Thursday, August 14, 2014

When learning DOES NOT come easy

http://www.seoscribe.com/wp-content/uploads/2013/01/child-struggling-school.jpg


I am a teacher and have worked  with children for 20 years ,in various different cities , countries, schools, and ages of children.
I have my own 4 sons , 2 of which are ADHD. I tutor primary school children in maths , Afrikaans and Xhosa.  I have my own art studio for classes with children age 4-12 and adults.

Over these years I have come to have a deep empathy  and understand some of the barriers to learning children experience. I am not a remedial teacher but  I have gathered some tips that I would like to share.

1. Seek help early - If you are concerned about your child's learning, seek help - there are many professionals who can assist you in supporting your child
2. Schools should be equipped to help you find some help for your child , either in the school or by recommending someone outside of the school
3. leaving a potential problem to hopefully "sort itself out", in my experience, simply does not work.
4. If your child is getting help from a tutor or having extra lessons......

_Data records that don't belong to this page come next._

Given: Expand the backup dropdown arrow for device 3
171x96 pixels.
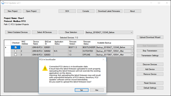Looking at the screenshot, I should click(132, 55).
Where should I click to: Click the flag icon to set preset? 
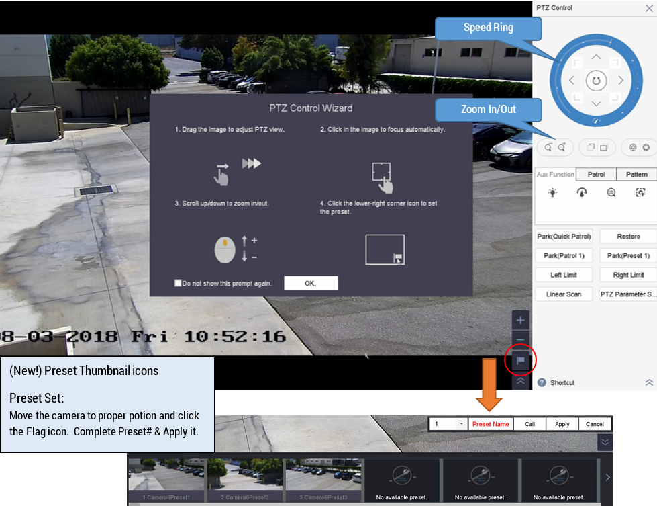pos(521,361)
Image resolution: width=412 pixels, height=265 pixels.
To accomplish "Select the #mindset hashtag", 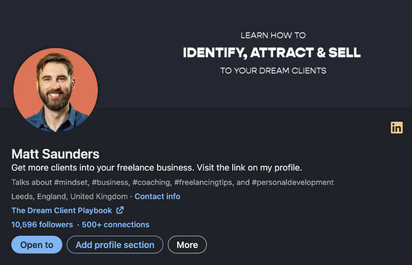I will coord(71,182).
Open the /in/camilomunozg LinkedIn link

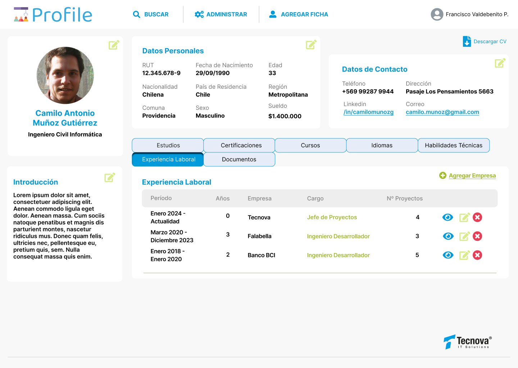[368, 112]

* be constant by keeping the weekly time slot booked
* Give it time - children often need time to consolidate information and concepts and that is what the extra work is providing.
* building confidence is a KEY - often, children have lost confidence in their ability. Extra help is a way to build back some foundational work so the child can feel that I can do this feeling
and so YOU play a big part in building confidence by what you say and or do not say
* keep up communication with you class teacher
* work at home - doing some times tables or  a game on decimals on the computer are two small ideas for home practice.
* keep it short and make it fun!!
*  Be Patient- realise that it is a process that takes as long as it takes. We can not rush a child through the stage of learning he or she is at. 
*  Have realistic expectations- extra help is not a miracle work and it might be that the extra help simply keeps the child learning steadily and not raises the mark up to an A

Tips for organsing thinking

One of the barriers to learning is what I like to call the brains filing system.

Children learn a whole lot of different concepts in a given subject. Subjects like science and history are easy to put into the filing system because each section is often taught as a whole and the concepts belonging to that section stay together.
However, in areas like maths, English and other languages, concepts are taught throughout the year and from year to year. These concepts build on one another and are scattered or not taught as a single unit.
Children often have a chaos in the brain in these subjects. In other words all the separate concepts are not clearly in the files in the brain. 

How to help?

1. help your child to clearly head all his or her work in the workbook 
2. use colour post it notes to classify sections of work that belong together - is use these in the text book too 
3. You might even like to get a separate file or folder and colour code all the work into sections . When your child is studying, he can then put all his "werkword" learning together into his file.

This process helps any child to organise his thinking and learning and then it helps him to retrieved the information more easily from he right file in the brain.